The Spanish-speaking industry has been talking about co-professionals for years. Conecta Fiction, Spain’s largest TV forum for the first half of the year, was created to facilitate connections between Latin America and Europe. Now, however, they finally seem to be booming. “We’ve talked about co-production for many years but haven’t really observed the results. Now we see many very real and ambitious projects. It’s new and more vibrant,” says Servy, citing as just one example “Las pelotaris”, part of a strategic production alliance between TelevisaUnivision’s premium service ViX+ and The Mediapro Studio.

Las Pelotaris
Courtesy of Star+

Goodbye to volume

Why the urge to co-produce is another matter. “The industry has changed quite dramatically over the last 12 months, as has the economy in general, taken a downturn,” said Christian Gabela, Gaumont’s senior vice president, head of Latin America, Spain and US Latin America. “The era of loudness is over. Streamers’ need to build libraries continues, but certainly not at the pace that existed before,” he adds. “In good times, there has been a greater emphasis on volume and revenue (revenue and subscriber) growth, sometimes at the expense of quality and profitability.

“We have certainly seen a dramatic drop in commissioned projects over the past six months. In the volume boom era, both producers and distributors felt that licensing and co-production deals were more difficult to make as streamers would need to own all the rights to build their libraries.” The question now is whether these models will make a comeback and once again become a useful alternative to the contract model. Perhaps this partly explains the rush of visitors at this year’s MipCancun.

The Age of Uncertainty

“In the short term, production budgets will certainly come under more pressure,” predicts Gabela. “Another layer of uncertainty is the fact that the vast majority of larger companies are consolidating or undergoing organizational changes accompanied by a strategic change in business models.” This leaves producers in a bind. Gabela shares: “One issue we are discussing internally is whether to hold on to projects until there is a clear understanding of what the prospects are in terms of buyer needs and appetites. Or do we launch projects as soon as they are finished?” Gaumont decides on a case-by-case basis.

Biopics Rule OK

However, how is the production of Latin American drama series developing? “Fiction based on true events is a global trend, but biopics remain a Latin American favorite within that trend,” says The Wit’s Servy. Much of the run at Madrid’s Iberseries has been made by two bio-series: Paramount+’s Bosé, Prime Video-powered El Presidente: The Corruption Game, and Ringo, a Star+ banner title. Expect more title announcements at or shortly after MipCancun.

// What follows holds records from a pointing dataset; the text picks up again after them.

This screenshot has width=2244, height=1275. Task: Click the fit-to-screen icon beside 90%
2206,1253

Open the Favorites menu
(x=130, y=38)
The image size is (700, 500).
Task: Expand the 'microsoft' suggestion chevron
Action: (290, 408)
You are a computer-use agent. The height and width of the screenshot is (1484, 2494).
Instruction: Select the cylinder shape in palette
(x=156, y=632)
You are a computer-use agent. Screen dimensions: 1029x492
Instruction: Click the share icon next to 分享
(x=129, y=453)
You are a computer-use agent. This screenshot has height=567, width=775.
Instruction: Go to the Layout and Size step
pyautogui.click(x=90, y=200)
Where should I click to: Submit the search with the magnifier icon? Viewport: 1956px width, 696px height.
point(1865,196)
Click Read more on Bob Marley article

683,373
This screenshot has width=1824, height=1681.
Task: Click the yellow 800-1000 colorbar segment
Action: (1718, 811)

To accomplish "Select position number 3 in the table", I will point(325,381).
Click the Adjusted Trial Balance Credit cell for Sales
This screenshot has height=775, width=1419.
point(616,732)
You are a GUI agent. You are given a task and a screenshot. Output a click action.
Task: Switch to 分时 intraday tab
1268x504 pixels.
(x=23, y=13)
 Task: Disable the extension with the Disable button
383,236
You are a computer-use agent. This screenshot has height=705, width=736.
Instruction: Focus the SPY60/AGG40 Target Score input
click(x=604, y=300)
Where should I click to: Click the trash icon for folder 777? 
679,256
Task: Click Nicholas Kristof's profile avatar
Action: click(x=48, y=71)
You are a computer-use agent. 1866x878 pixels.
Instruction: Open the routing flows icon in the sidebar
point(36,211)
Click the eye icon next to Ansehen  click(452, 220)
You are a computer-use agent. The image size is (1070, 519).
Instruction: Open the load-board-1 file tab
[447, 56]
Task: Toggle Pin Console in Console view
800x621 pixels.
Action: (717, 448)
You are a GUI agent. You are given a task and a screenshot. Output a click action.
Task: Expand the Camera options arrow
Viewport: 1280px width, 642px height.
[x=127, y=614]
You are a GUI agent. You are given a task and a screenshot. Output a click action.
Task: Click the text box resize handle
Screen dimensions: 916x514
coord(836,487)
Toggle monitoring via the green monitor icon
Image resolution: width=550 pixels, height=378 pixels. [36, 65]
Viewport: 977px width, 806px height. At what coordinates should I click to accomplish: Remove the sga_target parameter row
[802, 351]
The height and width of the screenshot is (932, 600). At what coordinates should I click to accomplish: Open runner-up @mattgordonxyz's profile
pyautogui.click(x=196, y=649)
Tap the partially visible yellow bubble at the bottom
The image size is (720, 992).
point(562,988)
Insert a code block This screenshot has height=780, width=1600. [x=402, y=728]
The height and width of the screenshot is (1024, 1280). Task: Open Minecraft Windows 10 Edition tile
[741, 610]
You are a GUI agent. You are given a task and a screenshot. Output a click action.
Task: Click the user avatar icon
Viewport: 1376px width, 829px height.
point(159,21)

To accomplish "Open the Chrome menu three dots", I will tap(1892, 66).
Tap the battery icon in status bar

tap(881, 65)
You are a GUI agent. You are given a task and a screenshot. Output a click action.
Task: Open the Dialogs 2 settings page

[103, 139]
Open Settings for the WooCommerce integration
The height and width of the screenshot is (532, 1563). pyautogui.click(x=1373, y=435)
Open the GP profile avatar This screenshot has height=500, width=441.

El Presidente: The Corruption Game

A greater inclusivity

But the market is moving again. What’s new, The Wit’s Servy argues, is greater inclusivity, such as B. Series with leading actors from over 60-year-olds like “El Encargado” by Star+ with Guillermo Francella (“The Secret in Their Eyes”) or “El Buen Retiro”. a retirement home dramedy co-produced by Kuarzo and Argentine cable TV Flow.

El encargado
Courtesy of Star+

The killer content

For Latin America, “the main trend is still melodrama. There was a comeback, but with a premium feel,” says Martí, citing the Netflix top 10 show Who Killed Sara? which “has all the ingredients of a melodrama but contains the typical thriller”. “Latin storytelling is a lot more character based because you can build a long format with it. The narration from the USA is based more on plots. So when you mix them up, you have killer content.”